There were quite a few moments this past weekend that allowed me to reflect on my choice about being positive.
*On Friday morning I made a mistake at work and when my boss tried to help she made a mistake and so two little mistakes made a bigger mistake. In the end it all got straightened out but I could feel my self worth starting to slide down, down down. I noticed it and just said "STOP! Your worth is not dependent on a task at work." I had to really think positive thoughts for a while but I bounced back way quicker than I would have in the past.
* Friday was our five year wedding anniversary. I know, super cool. Due to Eric's schedule he was up and gone before I was awake and got home in time to go to bed. I realized I could choose to be sad about not spending time with my husband on our anniversary or I could choose to be grateful that I am married to a wonderful man who is working so hard to become a doctor and that we have had five years to spend together.

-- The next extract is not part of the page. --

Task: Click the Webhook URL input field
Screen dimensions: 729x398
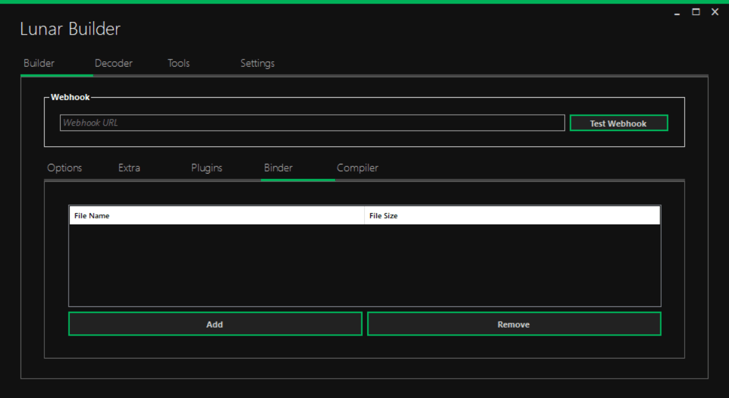Action: [312, 123]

* On Saturday I went to an activity with ladies from my church. We were able to share laughs and support and it was great to spend some time getting to know these woman better and learning more about who they are.

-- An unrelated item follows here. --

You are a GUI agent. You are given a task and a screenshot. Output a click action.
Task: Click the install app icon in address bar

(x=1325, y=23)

*Thursday night I met with some women from church to work on making blankets and hats for babies in the NICU. I am a talker but on Thursday, for a change, I sat and listened. I learned so much about the women who I was working with. The concept of listen twice as much as you talk might have some merit. I might have to try this again :)

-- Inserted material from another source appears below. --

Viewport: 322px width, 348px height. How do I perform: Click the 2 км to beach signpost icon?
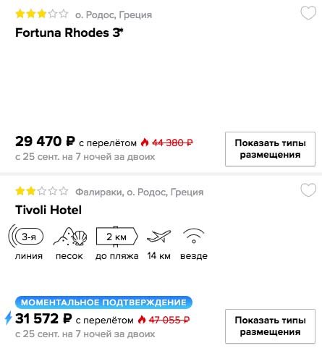coord(117,237)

*On Saturday Eric (my husband) asked "Why now?" I had to think for a few minutes before I could answer him. What I came up with was that my depression is really well managed right now. The energy that was being used to just get through the day can now be put to being more positive and accepting life the way it is. Also I am the type of person that needs to feel it is my idea to make a change. Eric has been trying to help me be more positive for awhile but I had to be the one to really choose to make the change and in the past week I felt like it was time to make a change. A lot of my motivation has come from this blog.
This is a week of a lot of little things that used to drown me but this week helped lift me up.
Happy Anniversary again! I love your perspective and how you do have the strength and ability now to not these things drag you down but instead lift you up! I loved seeing you many times this week! You always brighten my day! Thanks Kristelle!
ReplyDeleteLove you, Kris! Read a scripture the other day that totally reminded me of you and your new blog. Philippians 4:11
ReplyDeleteWe spent our anniversary night with me reading a book while Brian answered about a dozen pages all night long. It's the price we pay for our men to have that sexy doctor part of their name right? :) Also, I wish we would've had more time to get to know each other more in Johnson City. I struggle with depression as well and have found myself in some very dark places at different times in my life and eventually had to seek help through a hospitalization. I've hid that from a lot of people over time, but have finally started to come out of my shell a bit and talk about it with people I interact with on a daily basis. The thing that has helped the most is not trying to manage it on my own. When I'm honest with myself and others and vocally admit I'm having a difficult time I find the load a little lighter to bare and it gets easier each time. Hang in there, I look forward to reading more of your beautiful incite.